The Situation: You’re noticing that snacks keep going missing from your drawer. Another colleague mentions that her Tupperware has gone MIA from the kitchen. You can’t be sure who’s taking the shared office supplies like disinfecting wipes and pens, but you know it’s a problem.

The Solution: Most of the time, you don’t know who’s stealing everyone’s stuff, which makes it tough to find a solution that doesn’t involve pointing fingers. The last thing you want to do, though, is point fingers, so instead, tell your boss or HR department so that the problem can be addressed. If the situation continues, your best bet is to lock up your stuff every night. It’s annoying, but it’ll keep your belongings safe from anyone else’s hands.

The Backstabber

The Situation: He’s super nice when you interact, but he throws colleagues under the bus in order to advance his own career. His tactics may be subtle. Perhaps, he claims that something you came up with was his idea, and you don’t want to make a scene by saying, “No it wasn’t!” Maybe he deflects any blame from himself when things go awry by saying things like “Well, I was out of the office when that happened…”

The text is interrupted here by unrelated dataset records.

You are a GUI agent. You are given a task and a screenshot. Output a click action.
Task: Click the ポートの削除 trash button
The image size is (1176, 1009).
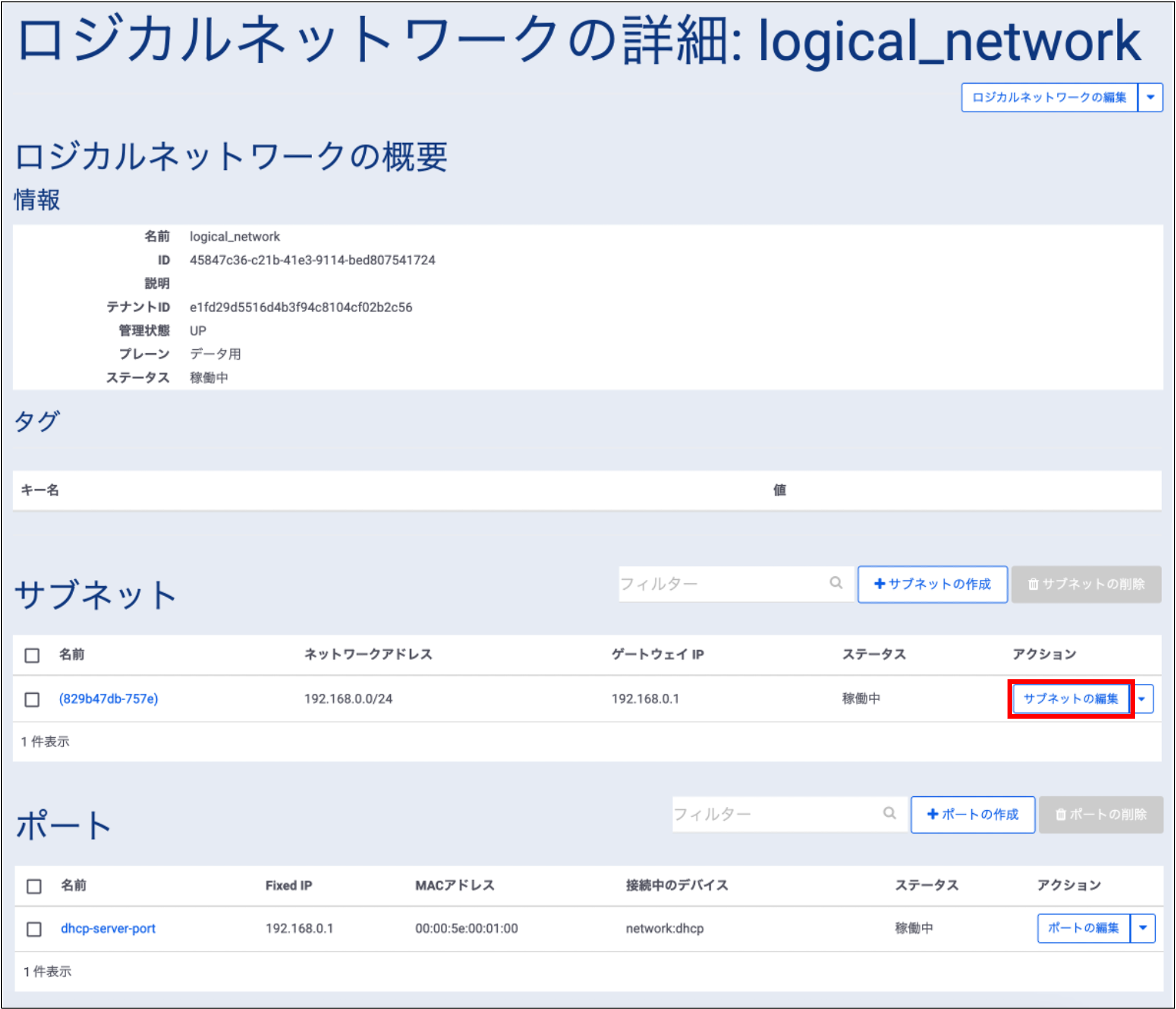coord(1100,814)
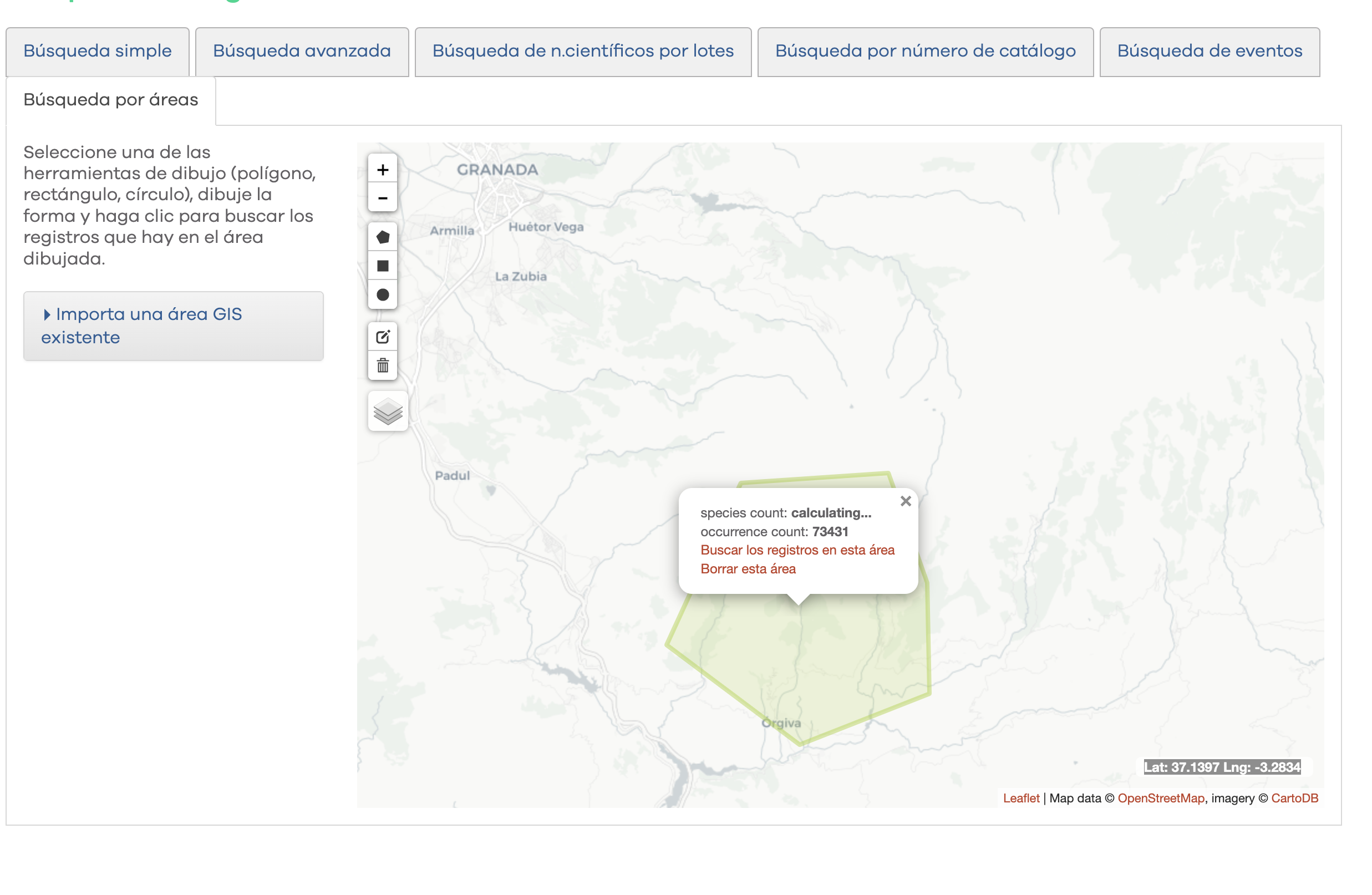This screenshot has height=895, width=1372.
Task: Open the map layers control
Action: (388, 411)
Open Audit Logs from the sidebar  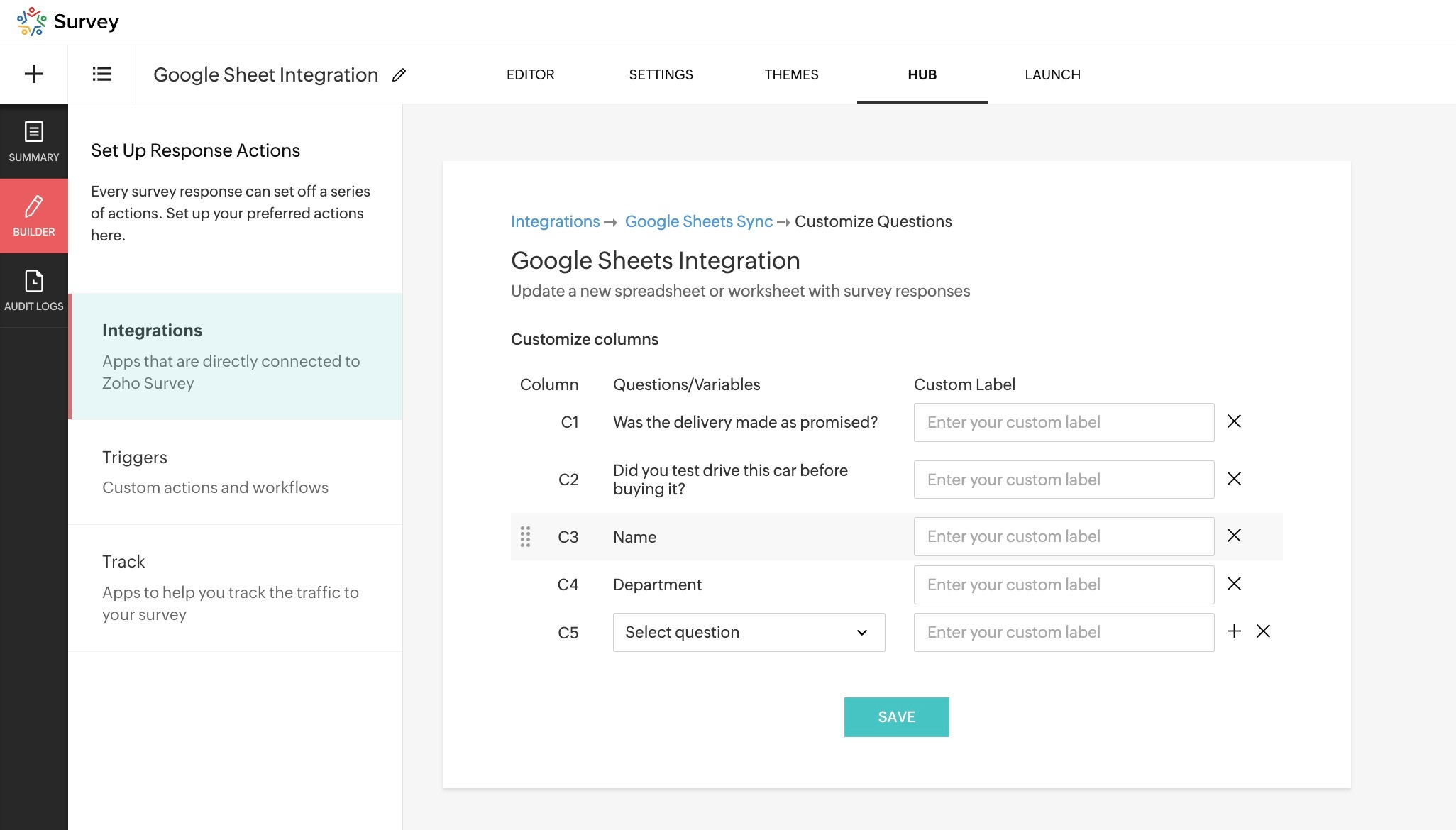point(33,290)
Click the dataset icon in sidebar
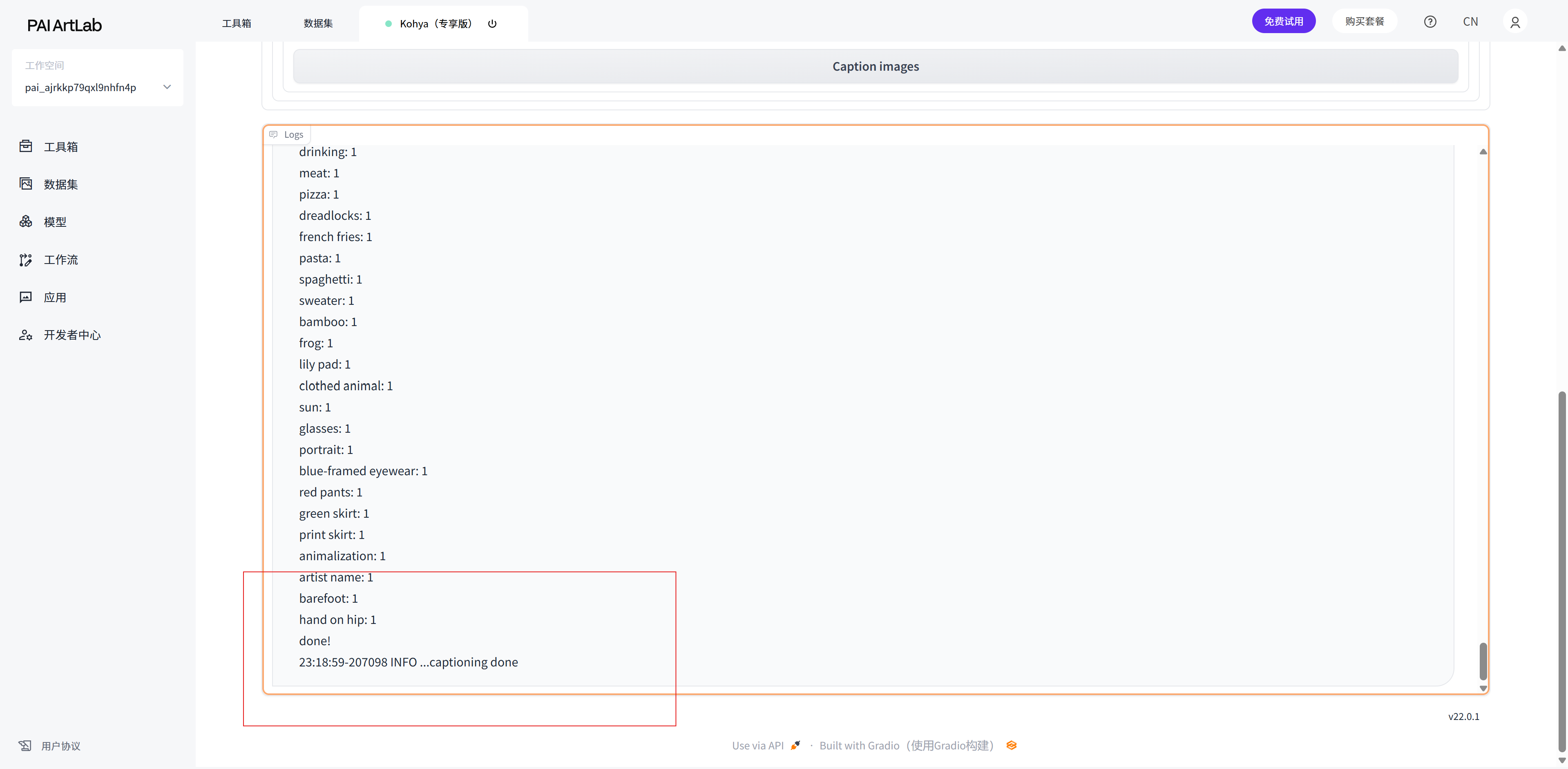This screenshot has width=1568, height=769. coord(26,184)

The Solution: If your colleague is surreptitiously out for blood, you have no choice but to keep a CYA (cover your ass) file, just in case that colleague plans to come for you. If his actions aren’t explicit, it might be difficult for you to show your boss any evidence that he’s not being sincere. That said, you can prove that you’ve been doing your job to the best of your ability.

The Mysterious Character

The Situation: You know she works at your company, but you barely ever see her. Either that, or you know nothing about her outside of her job title. She never comes to the company happy hours and never engages in office chatter. If you ever get a chance to speak to her, she keeps it super simple and is unwilling to entertain a conversation beyond “I’m good, thanks, and you?”

The Solution: Ehh, just keep working? If she’s not bothering your day-to-day performance, it’s not critical to change the situation. It’s not your job to force her to open up or participate. If it’s a problem, that’s on your boss.

The Clueless One


The Situation: Whether he just started or he’s been with the company for a while, he never seems to know when the weekly meeting is or what type of program he has to use for the responsibilities that he does every day. Sometimes it’s funny, but other times it can be annoying to have to clue him in on things that everyone else knows.

The Solution: Your first inclination might be to just stop talking to him because, honestly, it’s not your job to make sure he’s up to speed. However, you should use the good coworker card in this scenario and teach him how to lean on technology for organization tips. Maybe even show him some smart email hacks that could transform his life. That way, his phone or computer can keep him in the loop so you don’t have to.